» **Your task**:
Copy out the lines below word for word.

>>>>

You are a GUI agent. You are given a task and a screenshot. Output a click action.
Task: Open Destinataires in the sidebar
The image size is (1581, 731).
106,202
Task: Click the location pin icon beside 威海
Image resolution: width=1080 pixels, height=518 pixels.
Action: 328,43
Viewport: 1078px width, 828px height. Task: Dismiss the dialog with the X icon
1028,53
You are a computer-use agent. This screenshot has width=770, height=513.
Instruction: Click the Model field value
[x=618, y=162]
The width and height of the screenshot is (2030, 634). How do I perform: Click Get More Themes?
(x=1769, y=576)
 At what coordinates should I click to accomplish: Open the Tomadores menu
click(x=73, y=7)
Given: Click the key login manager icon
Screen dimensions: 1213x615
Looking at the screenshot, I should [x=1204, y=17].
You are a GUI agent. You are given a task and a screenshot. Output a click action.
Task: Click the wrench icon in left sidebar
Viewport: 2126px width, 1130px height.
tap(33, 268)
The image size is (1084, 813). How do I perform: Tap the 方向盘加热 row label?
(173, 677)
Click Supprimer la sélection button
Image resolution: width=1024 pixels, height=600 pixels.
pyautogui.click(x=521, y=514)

<<<<

» **The output**:
You are a GUI agent. You are given a task and a screenshot. Output a click action.
Task: Open Destinataires in the sidebar
The image size is (1581, 731).
106,202
Task: Click the location pin icon beside 威海
Image resolution: width=1080 pixels, height=518 pixels.
Action: 328,43
Viewport: 1078px width, 828px height. Task: Dismiss the dialog with the X icon
1028,53
You are a computer-use agent. This screenshot has width=770, height=513.
Instruction: Click the Model field value
[x=618, y=162]
The width and height of the screenshot is (2030, 634). How do I perform: Click Get More Themes?
(x=1769, y=576)
 At what coordinates should I click to accomplish: Open the Tomadores menu
click(x=73, y=7)
Given: Click the key login manager icon
Screen dimensions: 1213x615
Looking at the screenshot, I should [x=1204, y=17].
You are a GUI agent. You are given a task and a screenshot. Output a click action.
Task: Click the wrench icon in left sidebar
Viewport: 2126px width, 1130px height.
tap(33, 268)
The image size is (1084, 813). How do I perform: Tap the 方向盘加热 row label?
(173, 677)
Click Supprimer la sélection button
Image resolution: width=1024 pixels, height=600 pixels.
pyautogui.click(x=521, y=514)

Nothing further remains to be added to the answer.